Doc: Deploying Redpanda Connect on EKS using ArgoCD

Redpanda Connect on EKS using ArgoCD - IntVerse

Overview

Redpanda Connect, formerly known as Benthos (acquired by Redpanda), is a declarative data streaming service that solves a wide range of data engineering problems with simple, chained, stateless processing steps. It implements transaction-based resiliency with back pressure, so when connecting to at-least-once sources and sinks it’s able to guarantee at-least-once delivery without needing to persist messages during transit.

It’s simple to deploy, comes with a wide range of connectors, and is totally data agnostic, making it easy to drop into your existing infrastructure. Connect has functionality that overlaps with integration frameworks, log aggregators, and ETL workflow engines, and can therefore be used to complement these traditional data engineering tools or act as a simpler alternative.
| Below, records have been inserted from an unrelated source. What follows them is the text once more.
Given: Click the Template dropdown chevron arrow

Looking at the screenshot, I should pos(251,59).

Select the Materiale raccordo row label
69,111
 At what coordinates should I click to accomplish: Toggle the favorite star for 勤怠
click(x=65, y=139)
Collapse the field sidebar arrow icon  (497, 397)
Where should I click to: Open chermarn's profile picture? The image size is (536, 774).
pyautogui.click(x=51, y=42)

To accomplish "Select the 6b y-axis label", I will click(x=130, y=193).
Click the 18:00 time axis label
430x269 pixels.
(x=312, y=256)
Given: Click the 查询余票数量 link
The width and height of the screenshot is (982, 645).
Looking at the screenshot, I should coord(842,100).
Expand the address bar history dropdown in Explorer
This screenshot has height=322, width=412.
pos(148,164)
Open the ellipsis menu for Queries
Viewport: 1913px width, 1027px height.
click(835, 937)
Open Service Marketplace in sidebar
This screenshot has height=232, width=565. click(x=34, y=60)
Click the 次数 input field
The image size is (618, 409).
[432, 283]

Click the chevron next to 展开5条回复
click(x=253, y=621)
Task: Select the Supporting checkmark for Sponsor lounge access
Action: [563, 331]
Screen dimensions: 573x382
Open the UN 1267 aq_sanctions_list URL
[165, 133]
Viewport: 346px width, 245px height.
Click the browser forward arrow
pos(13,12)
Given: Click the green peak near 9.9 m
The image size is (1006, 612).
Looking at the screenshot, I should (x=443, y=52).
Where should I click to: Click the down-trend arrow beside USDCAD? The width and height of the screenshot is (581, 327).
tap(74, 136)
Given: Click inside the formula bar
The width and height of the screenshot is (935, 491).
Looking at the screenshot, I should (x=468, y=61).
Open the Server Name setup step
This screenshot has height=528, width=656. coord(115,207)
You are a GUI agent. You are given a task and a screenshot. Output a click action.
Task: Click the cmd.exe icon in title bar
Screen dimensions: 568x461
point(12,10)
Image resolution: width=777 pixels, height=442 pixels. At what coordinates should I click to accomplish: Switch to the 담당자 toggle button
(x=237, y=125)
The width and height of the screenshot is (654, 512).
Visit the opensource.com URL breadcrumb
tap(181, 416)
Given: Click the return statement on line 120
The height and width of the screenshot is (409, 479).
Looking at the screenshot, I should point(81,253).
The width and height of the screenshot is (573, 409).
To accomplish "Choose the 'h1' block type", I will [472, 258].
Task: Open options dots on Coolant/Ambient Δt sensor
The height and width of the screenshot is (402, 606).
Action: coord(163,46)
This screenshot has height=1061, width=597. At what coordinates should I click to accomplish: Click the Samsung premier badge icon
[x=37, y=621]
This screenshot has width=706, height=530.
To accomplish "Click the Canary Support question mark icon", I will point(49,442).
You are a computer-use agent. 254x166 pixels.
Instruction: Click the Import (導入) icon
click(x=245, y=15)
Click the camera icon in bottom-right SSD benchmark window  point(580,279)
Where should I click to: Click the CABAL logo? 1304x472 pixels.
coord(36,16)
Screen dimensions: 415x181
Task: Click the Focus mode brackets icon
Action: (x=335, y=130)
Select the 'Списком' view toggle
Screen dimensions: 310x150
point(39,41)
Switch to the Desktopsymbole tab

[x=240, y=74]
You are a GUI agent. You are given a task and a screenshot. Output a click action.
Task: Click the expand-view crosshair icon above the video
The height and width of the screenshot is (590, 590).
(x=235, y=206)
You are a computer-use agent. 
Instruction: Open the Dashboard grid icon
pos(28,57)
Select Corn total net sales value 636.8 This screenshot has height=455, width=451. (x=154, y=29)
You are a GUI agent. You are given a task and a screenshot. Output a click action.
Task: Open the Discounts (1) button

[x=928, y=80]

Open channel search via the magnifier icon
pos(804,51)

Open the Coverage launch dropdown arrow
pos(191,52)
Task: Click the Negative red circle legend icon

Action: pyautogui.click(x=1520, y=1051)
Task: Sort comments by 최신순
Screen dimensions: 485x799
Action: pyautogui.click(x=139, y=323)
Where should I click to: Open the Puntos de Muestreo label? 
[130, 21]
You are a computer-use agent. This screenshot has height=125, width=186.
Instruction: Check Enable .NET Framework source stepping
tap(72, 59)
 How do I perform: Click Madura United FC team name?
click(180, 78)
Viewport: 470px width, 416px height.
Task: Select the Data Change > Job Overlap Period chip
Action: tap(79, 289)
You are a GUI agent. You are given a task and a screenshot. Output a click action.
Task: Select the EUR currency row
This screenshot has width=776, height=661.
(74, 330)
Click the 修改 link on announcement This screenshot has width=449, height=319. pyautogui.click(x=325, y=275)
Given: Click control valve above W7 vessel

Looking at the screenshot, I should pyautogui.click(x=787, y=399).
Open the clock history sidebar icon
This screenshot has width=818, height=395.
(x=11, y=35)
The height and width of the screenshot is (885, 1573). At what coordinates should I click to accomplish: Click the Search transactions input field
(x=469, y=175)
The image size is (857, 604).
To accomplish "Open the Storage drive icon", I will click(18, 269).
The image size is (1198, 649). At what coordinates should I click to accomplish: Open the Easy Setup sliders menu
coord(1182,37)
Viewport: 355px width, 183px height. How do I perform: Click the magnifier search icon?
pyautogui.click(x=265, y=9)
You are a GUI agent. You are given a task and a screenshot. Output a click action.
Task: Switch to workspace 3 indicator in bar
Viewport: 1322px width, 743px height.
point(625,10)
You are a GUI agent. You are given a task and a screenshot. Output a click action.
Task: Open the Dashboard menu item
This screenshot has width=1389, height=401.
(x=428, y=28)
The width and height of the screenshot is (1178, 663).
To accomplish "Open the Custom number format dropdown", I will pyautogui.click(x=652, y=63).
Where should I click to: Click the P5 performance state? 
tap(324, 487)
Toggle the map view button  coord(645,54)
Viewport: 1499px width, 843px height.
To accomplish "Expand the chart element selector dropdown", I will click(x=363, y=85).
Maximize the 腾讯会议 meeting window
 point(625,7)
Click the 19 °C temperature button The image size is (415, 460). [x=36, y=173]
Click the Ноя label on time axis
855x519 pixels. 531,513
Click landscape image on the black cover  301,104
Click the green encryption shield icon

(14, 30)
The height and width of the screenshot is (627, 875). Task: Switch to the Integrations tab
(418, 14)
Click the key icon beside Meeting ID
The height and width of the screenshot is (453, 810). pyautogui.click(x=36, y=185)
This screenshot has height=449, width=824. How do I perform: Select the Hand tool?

Argo CD is a declarative, GitOps continuous delivery tool for Kubernetes. It pairs very well with Redpanda Connect and we will see how good the experience is in deploying and maintaining the Redpanda Connect components in this context.

In this document, we will walk through the steps of deploying Redpanda Connect on an Amazon EKS cluster using ArgoCD.  The process involves fetching the Benthos Helm chart, uploading Helm chart manifests to GitHub, modifying the ConfigMap in Bitbucket, and deploying through ArgoCD.

Prerequisites

1. Amazon EKS Cluster: Ensure you have an EKS cluster running.

2. ArgoCD: Installed and configured on your EKS cluster.

3. Kubectl: Installed and configured to interact with your EKS cluster.

4. Helm: Installed for fetching and managing Helm charts.

5. GitHub Account: For storing Helm chart manifests.

6. Bitbucket Account: For managing ConfigMap modifications.

Introduction to Redpanda Connect

Connect is a declarative data streaming service that solves a wide range of data engineering problems with simple, chained, stateless processing steps. It implements transaction-based resiliency with back pressure, so when connecting to at-least-once sources and sinks it’s able to guarantee at-least-once delivery without needing to persist messages during transit.

It’s simple to deploy, comes with a wide range of connectors, and is totally data agnostic, making it easy to drop into your existing infrastructure. Connect has functionality that overlaps with integration frameworks, log aggregators and ETL workflow engines, and can therefore be used to complement these traditional data engineering tools or act as a simpler alternative.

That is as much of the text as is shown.